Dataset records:
▼

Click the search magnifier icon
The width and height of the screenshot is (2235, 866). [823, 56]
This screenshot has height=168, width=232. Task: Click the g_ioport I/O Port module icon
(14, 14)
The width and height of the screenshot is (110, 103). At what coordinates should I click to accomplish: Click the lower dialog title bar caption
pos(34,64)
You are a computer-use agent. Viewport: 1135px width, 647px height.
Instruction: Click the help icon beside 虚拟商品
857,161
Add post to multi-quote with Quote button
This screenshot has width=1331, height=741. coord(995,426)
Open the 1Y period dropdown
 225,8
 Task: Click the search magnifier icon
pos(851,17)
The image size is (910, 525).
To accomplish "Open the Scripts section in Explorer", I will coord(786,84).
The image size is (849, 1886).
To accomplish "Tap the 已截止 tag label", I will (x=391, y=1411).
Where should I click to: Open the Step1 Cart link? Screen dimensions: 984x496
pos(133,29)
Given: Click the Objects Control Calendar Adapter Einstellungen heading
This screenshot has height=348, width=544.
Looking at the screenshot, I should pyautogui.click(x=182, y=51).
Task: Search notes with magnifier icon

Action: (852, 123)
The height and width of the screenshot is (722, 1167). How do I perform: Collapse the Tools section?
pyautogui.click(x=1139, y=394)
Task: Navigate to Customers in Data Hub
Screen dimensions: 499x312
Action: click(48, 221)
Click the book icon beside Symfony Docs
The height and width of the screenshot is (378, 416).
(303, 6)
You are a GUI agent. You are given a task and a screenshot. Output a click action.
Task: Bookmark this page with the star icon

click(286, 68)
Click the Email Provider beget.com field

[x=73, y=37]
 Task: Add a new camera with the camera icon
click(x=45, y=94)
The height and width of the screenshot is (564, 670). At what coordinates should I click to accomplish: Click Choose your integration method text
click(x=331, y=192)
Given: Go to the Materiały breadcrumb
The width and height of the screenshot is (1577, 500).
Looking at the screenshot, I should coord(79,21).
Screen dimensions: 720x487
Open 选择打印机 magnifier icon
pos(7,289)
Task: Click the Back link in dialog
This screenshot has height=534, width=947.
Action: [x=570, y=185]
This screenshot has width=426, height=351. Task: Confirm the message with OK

▲

— What is needed —
Please format the lines from the one containing "Task: Click the Back link in dialog" through the end of the records, both included, as a Markdown table with the columns Row and Line. Number each row and leave out blank lines.

— Answer to the task —
| Row | Line |
|---|---|
| 1 | Task: Click the Back link in dialog |
| 2 | This screenshot has height=534, width=947. |
| 3 | Action: [x=570, y=185] |
| 4 | This screenshot has width=426, height=351. Task: Confirm the message with OK |